(Pointing rows for text and elements)
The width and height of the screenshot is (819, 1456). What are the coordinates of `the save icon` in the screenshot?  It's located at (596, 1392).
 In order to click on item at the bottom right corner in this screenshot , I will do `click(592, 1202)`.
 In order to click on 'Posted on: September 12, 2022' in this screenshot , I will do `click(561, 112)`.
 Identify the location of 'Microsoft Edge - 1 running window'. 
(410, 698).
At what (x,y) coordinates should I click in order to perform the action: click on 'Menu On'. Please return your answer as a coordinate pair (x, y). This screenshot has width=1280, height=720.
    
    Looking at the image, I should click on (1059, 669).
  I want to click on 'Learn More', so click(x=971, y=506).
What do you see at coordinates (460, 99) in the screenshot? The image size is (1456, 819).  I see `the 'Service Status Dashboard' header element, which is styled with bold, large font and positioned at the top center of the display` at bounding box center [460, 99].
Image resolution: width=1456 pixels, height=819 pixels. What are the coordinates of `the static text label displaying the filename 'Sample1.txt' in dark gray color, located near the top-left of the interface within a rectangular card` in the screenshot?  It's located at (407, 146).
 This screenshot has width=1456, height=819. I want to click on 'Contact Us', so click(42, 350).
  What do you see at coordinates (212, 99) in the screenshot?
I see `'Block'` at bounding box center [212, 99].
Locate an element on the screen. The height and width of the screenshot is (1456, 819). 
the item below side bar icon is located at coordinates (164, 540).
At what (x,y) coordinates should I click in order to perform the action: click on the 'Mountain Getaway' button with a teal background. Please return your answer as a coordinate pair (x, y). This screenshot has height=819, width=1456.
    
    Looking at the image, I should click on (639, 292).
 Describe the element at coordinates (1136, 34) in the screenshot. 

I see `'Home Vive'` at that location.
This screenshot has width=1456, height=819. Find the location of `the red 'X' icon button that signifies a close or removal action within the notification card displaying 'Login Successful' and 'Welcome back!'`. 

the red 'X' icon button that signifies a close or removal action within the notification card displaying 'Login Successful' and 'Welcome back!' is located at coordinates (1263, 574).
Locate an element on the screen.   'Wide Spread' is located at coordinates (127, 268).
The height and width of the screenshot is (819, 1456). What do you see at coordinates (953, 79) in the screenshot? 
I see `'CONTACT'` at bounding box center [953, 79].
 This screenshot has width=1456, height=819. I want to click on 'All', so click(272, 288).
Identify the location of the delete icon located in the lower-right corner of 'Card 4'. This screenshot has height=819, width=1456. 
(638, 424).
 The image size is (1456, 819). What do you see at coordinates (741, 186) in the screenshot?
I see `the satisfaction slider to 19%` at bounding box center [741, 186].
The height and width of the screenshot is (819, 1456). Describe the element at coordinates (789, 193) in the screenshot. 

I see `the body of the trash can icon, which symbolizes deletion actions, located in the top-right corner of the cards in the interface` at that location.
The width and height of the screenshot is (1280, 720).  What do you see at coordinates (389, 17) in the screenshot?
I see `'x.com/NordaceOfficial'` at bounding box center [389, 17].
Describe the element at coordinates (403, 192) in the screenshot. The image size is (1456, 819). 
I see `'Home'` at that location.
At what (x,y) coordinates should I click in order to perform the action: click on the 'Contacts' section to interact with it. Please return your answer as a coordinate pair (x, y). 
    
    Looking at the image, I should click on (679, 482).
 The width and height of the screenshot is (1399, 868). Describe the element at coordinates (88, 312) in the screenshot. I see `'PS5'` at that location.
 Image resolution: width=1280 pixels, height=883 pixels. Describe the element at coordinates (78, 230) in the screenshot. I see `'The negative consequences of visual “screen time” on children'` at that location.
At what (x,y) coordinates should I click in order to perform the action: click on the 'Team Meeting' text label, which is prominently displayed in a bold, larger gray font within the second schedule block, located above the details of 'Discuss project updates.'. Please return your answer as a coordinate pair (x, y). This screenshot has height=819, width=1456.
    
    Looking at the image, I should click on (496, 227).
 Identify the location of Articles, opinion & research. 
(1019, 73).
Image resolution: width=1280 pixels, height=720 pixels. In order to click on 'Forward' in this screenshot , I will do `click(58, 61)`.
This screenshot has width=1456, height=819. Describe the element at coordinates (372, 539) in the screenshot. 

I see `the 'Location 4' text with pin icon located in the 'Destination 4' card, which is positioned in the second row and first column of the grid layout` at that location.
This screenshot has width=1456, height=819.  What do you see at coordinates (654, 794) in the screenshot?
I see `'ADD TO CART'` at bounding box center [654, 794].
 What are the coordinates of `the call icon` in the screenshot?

- [EXERCISE]
Reproduce every one of the rows above word for word, in the order given.

- [IN RESPONSE]
The width and height of the screenshot is (819, 1456). What are the coordinates of `the save icon` in the screenshot?  It's located at (596, 1392).
 In order to click on item at the bottom right corner in this screenshot , I will do `click(592, 1202)`.
 In order to click on 'Posted on: September 12, 2022' in this screenshot , I will do `click(561, 112)`.
 Identify the location of 'Microsoft Edge - 1 running window'. 
(410, 698).
At what (x,y) coordinates should I click in order to perform the action: click on 'Menu On'. Please return your answer as a coordinate pair (x, y). This screenshot has width=1280, height=720.
    
    Looking at the image, I should click on (1059, 669).
  I want to click on 'Learn More', so click(x=971, y=506).
What do you see at coordinates (460, 99) in the screenshot? The image size is (1456, 819).  I see `the 'Service Status Dashboard' header element, which is styled with bold, large font and positioned at the top center of the display` at bounding box center [460, 99].
Image resolution: width=1456 pixels, height=819 pixels. What are the coordinates of `the static text label displaying the filename 'Sample1.txt' in dark gray color, located near the top-left of the interface within a rectangular card` in the screenshot?  It's located at (407, 146).
 This screenshot has width=1456, height=819. I want to click on 'Contact Us', so click(42, 350).
  What do you see at coordinates (212, 99) in the screenshot?
I see `'Block'` at bounding box center [212, 99].
Locate an element on the screen. The height and width of the screenshot is (1456, 819). 
the item below side bar icon is located at coordinates (164, 540).
At what (x,y) coordinates should I click in order to perform the action: click on the 'Mountain Getaway' button with a teal background. Please return your answer as a coordinate pair (x, y). This screenshot has height=819, width=1456.
    
    Looking at the image, I should click on (639, 292).
 Describe the element at coordinates (1136, 34) in the screenshot. 

I see `'Home Vive'` at that location.
This screenshot has width=1456, height=819. Find the location of `the red 'X' icon button that signifies a close or removal action within the notification card displaying 'Login Successful' and 'Welcome back!'`. 

the red 'X' icon button that signifies a close or removal action within the notification card displaying 'Login Successful' and 'Welcome back!' is located at coordinates (1263, 574).
Locate an element on the screen.   'Wide Spread' is located at coordinates (127, 268).
The height and width of the screenshot is (819, 1456). What do you see at coordinates (953, 79) in the screenshot? 
I see `'CONTACT'` at bounding box center [953, 79].
 This screenshot has width=1456, height=819. I want to click on 'All', so click(272, 288).
Identify the location of the delete icon located in the lower-right corner of 'Card 4'. This screenshot has height=819, width=1456. 
(638, 424).
 The image size is (1456, 819). What do you see at coordinates (741, 186) in the screenshot?
I see `the satisfaction slider to 19%` at bounding box center [741, 186].
The height and width of the screenshot is (819, 1456). Describe the element at coordinates (789, 193) in the screenshot. 

I see `the body of the trash can icon, which symbolizes deletion actions, located in the top-right corner of the cards in the interface` at that location.
The width and height of the screenshot is (1280, 720).  What do you see at coordinates (389, 17) in the screenshot?
I see `'x.com/NordaceOfficial'` at bounding box center [389, 17].
Describe the element at coordinates (403, 192) in the screenshot. The image size is (1456, 819). 
I see `'Home'` at that location.
At what (x,y) coordinates should I click in order to perform the action: click on the 'Contacts' section to interact with it. Please return your answer as a coordinate pair (x, y). 
    
    Looking at the image, I should click on (679, 482).
 The width and height of the screenshot is (1399, 868). Describe the element at coordinates (88, 312) in the screenshot. I see `'PS5'` at that location.
 Image resolution: width=1280 pixels, height=883 pixels. Describe the element at coordinates (78, 230) in the screenshot. I see `'The negative consequences of visual “screen time” on children'` at that location.
At what (x,y) coordinates should I click in order to perform the action: click on the 'Team Meeting' text label, which is prominently displayed in a bold, larger gray font within the second schedule block, located above the details of 'Discuss project updates.'. Please return your answer as a coordinate pair (x, y). This screenshot has height=819, width=1456.
    
    Looking at the image, I should click on (496, 227).
 Identify the location of Articles, opinion & research. 
(1019, 73).
Image resolution: width=1280 pixels, height=720 pixels. In order to click on 'Forward' in this screenshot , I will do `click(58, 61)`.
This screenshot has width=1456, height=819. Describe the element at coordinates (372, 539) in the screenshot. 

I see `the 'Location 4' text with pin icon located in the 'Destination 4' card, which is positioned in the second row and first column of the grid layout` at that location.
This screenshot has width=1456, height=819.  What do you see at coordinates (654, 794) in the screenshot?
I see `'ADD TO CART'` at bounding box center [654, 794].
 What are the coordinates of `the call icon` in the screenshot?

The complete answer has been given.